Records drawn from a dataset

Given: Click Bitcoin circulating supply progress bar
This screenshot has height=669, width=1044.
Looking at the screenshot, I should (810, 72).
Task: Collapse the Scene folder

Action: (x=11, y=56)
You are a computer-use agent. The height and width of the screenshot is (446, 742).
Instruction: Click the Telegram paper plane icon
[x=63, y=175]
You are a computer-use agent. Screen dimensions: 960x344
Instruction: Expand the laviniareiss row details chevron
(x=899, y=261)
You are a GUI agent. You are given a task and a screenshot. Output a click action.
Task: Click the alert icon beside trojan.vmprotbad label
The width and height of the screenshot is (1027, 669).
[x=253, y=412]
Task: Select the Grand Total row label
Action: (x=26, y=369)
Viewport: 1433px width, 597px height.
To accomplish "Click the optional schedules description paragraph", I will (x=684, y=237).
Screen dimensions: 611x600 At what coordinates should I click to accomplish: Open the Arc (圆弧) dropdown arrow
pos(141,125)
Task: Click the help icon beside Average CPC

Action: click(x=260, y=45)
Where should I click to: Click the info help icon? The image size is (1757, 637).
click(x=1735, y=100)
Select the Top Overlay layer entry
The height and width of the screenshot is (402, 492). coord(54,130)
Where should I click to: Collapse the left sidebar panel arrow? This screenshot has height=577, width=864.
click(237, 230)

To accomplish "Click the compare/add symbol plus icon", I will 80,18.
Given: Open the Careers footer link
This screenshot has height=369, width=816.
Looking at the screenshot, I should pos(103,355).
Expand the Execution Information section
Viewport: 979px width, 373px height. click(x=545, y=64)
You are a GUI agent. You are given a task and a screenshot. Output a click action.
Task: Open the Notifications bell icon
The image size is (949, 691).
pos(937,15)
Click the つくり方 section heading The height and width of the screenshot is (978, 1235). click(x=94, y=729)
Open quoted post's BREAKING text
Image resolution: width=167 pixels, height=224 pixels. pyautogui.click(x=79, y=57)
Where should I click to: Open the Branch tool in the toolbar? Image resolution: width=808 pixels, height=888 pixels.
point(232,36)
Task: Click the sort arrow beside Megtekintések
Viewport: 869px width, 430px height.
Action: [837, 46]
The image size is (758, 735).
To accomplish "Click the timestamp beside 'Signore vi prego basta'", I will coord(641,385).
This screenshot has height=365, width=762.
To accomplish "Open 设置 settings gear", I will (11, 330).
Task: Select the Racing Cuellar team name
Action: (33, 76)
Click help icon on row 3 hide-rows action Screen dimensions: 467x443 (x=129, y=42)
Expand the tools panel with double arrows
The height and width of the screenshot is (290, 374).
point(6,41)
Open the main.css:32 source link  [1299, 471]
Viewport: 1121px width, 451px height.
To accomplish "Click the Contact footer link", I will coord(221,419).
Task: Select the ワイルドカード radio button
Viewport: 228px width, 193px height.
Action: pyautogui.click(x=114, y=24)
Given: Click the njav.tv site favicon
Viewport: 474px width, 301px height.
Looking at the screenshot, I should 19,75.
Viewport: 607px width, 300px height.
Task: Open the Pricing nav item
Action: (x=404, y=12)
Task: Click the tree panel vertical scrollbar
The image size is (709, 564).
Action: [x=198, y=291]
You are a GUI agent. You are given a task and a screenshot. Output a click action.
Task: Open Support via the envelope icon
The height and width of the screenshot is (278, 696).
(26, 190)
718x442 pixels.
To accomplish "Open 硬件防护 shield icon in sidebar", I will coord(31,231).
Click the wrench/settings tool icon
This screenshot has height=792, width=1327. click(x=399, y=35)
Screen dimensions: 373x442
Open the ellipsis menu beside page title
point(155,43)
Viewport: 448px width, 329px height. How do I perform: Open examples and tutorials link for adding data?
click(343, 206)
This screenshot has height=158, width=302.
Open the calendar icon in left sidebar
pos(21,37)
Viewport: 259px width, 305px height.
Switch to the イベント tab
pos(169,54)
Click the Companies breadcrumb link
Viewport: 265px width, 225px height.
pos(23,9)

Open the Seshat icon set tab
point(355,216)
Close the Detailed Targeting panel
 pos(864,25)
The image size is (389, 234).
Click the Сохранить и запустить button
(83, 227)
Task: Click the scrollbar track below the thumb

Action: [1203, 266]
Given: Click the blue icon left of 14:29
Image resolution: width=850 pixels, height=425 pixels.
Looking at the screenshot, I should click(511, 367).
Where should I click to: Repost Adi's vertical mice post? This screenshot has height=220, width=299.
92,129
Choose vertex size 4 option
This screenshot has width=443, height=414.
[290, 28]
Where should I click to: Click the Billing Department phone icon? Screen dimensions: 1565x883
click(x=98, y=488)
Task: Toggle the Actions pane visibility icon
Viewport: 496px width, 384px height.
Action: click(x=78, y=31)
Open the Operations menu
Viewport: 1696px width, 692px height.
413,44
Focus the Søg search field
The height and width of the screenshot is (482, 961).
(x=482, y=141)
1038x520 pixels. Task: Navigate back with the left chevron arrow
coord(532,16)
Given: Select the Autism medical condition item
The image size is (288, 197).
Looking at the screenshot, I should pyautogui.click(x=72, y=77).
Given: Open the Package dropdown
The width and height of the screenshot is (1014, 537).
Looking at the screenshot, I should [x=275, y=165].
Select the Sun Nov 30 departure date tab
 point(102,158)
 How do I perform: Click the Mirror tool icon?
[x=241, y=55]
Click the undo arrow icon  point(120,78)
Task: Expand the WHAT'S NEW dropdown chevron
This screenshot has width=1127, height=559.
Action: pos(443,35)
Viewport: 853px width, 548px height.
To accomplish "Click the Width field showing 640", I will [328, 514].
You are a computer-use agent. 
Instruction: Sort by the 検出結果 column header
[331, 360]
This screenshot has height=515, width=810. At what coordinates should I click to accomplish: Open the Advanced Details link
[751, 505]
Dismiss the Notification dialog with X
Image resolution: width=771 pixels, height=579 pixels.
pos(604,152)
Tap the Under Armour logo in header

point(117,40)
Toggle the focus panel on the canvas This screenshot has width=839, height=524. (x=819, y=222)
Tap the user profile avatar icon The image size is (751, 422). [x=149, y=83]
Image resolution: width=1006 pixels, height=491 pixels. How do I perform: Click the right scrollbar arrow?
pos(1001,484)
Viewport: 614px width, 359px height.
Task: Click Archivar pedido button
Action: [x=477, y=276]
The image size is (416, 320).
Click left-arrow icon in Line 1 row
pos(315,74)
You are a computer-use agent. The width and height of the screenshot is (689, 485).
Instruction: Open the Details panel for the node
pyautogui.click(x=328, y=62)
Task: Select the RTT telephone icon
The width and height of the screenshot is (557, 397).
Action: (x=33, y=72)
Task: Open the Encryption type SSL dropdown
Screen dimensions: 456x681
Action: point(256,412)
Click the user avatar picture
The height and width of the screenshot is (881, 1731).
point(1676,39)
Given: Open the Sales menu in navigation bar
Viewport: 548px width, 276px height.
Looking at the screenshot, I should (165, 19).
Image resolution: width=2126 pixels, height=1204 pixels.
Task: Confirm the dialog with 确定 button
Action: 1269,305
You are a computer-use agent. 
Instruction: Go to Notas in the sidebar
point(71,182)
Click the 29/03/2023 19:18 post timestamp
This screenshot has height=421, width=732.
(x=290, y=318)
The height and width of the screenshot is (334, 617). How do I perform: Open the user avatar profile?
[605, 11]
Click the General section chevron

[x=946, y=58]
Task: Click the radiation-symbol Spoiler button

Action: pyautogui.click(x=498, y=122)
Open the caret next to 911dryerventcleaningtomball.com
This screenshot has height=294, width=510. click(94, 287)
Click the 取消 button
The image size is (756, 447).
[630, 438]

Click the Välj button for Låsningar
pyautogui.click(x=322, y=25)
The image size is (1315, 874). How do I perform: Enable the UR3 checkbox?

TASK TO COMPLETE
Copy the entries above exactly, but only from the line holding "Viewport: 448px width, 329px" through the line holding "Given: Click the blue icon left of 14:29", both included.

RESPONSE FOR THIS EXERCISE
Viewport: 448px width, 329px height. How do I perform: Open examples and tutorials link for adding data?
click(343, 206)
This screenshot has height=158, width=302.
Open the calendar icon in left sidebar
pos(21,37)
Viewport: 259px width, 305px height.
Switch to the イベント tab
pos(169,54)
Click the Companies breadcrumb link
Viewport: 265px width, 225px height.
pos(23,9)

Open the Seshat icon set tab
point(355,216)
Close the Detailed Targeting panel
 pos(864,25)
The image size is (389, 234).
Click the Сохранить и запустить button
(83, 227)
Task: Click the scrollbar track below the thumb

Action: [1203, 266]
Given: Click the blue icon left of 14:29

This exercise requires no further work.